The case of Wayne Dumond, the convicted rapist, has long dogged Huckabee.

As governor, Huckabee publicly advocated for Dumond's release, saying he believed that life imprisonment for rape was excessive. He has denied that he called for the state's parole board to free Dumond in an October 1996 meeting, although some board members have suggested that Huckabee privately implored them at that meeting to parole the convict, who was released early in 1997.

Lois Davidson, the mother of Carol Sue Shields, the woman Dumond was convicted of killing in 2000 after his release, has emerged as a harsh Huckabee critic, along with Janet Williams, whose daughter Sarah was widely alleged to have been killed by Dumond a few years later. Dumond died in prison in 2005.

"I just want people to realize what kind of man Huckabee is," Janet Williams told the Arkansas Democrat-Gazette this week. "He closed a blind eye to a really dangerous man and doesn't care, because he thinks he's invincible."

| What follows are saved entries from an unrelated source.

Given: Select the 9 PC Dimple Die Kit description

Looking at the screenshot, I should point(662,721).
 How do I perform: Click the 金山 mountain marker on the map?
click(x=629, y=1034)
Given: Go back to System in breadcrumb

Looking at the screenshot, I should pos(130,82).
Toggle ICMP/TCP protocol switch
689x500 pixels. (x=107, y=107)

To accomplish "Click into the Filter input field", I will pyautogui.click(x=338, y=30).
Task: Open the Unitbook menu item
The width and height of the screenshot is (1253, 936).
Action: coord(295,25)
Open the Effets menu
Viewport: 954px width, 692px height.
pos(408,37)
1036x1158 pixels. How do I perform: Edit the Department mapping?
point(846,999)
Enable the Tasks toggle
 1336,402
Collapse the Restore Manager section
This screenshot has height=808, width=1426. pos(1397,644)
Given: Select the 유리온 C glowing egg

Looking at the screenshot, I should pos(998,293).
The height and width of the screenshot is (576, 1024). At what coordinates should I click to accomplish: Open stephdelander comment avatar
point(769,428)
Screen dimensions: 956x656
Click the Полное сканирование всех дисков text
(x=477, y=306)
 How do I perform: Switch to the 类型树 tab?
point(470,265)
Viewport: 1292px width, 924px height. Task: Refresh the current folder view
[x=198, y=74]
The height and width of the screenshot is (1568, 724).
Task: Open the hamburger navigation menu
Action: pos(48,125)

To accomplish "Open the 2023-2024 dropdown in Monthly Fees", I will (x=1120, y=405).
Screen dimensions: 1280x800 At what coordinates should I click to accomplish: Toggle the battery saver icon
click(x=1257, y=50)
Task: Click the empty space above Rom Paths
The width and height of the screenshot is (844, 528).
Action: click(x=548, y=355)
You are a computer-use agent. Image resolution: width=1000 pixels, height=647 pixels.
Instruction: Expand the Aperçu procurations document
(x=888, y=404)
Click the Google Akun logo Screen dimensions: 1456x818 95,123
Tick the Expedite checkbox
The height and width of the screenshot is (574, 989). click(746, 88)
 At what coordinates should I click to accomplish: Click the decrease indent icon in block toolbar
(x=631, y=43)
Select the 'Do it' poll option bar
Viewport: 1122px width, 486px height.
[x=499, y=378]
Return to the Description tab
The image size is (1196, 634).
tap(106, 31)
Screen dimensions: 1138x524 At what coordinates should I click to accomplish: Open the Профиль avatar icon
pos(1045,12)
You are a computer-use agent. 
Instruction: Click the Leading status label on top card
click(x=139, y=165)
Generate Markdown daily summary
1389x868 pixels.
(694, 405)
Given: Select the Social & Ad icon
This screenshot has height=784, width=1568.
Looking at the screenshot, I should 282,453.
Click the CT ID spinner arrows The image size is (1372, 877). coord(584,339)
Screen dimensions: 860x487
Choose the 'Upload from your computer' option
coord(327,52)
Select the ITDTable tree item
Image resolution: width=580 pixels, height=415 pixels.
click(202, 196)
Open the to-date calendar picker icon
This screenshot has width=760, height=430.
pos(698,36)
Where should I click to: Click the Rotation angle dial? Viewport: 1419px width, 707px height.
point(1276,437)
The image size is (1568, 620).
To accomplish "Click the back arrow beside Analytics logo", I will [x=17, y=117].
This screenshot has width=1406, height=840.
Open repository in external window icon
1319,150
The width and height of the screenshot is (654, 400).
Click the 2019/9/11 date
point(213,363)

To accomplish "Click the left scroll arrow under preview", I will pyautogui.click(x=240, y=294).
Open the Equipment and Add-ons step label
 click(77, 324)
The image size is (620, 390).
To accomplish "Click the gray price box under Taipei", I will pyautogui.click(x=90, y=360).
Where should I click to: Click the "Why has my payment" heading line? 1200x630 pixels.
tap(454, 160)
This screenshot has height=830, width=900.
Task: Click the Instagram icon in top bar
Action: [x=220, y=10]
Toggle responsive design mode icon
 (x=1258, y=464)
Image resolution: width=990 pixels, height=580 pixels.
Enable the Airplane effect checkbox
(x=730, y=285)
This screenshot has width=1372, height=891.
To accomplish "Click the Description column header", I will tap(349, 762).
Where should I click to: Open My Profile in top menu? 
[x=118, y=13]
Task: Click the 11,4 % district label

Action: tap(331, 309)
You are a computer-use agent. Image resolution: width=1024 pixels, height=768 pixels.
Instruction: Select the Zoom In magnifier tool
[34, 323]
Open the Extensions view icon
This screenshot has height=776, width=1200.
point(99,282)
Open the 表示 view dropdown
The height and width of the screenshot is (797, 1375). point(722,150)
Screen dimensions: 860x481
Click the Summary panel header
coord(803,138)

Repeatedly asked about the matter this week, Huckabee has said: "It was a horrible situation, horrible. I feel awful about it in every way."

He has also noted repeatedly that the parole board was filled with appointees of Bill Clinton, when he was governor of Arkansas, and of his successor, Democrat Jim Guy Tucker.

"I wish that there was some way I could go back and reverse the clock and put him back in prison," Huckabee said in a news conference. "But nobody, not me, not Jim Guy Tucker, not Bill Clinton, not that parole board, could ever imagine what might have transpired."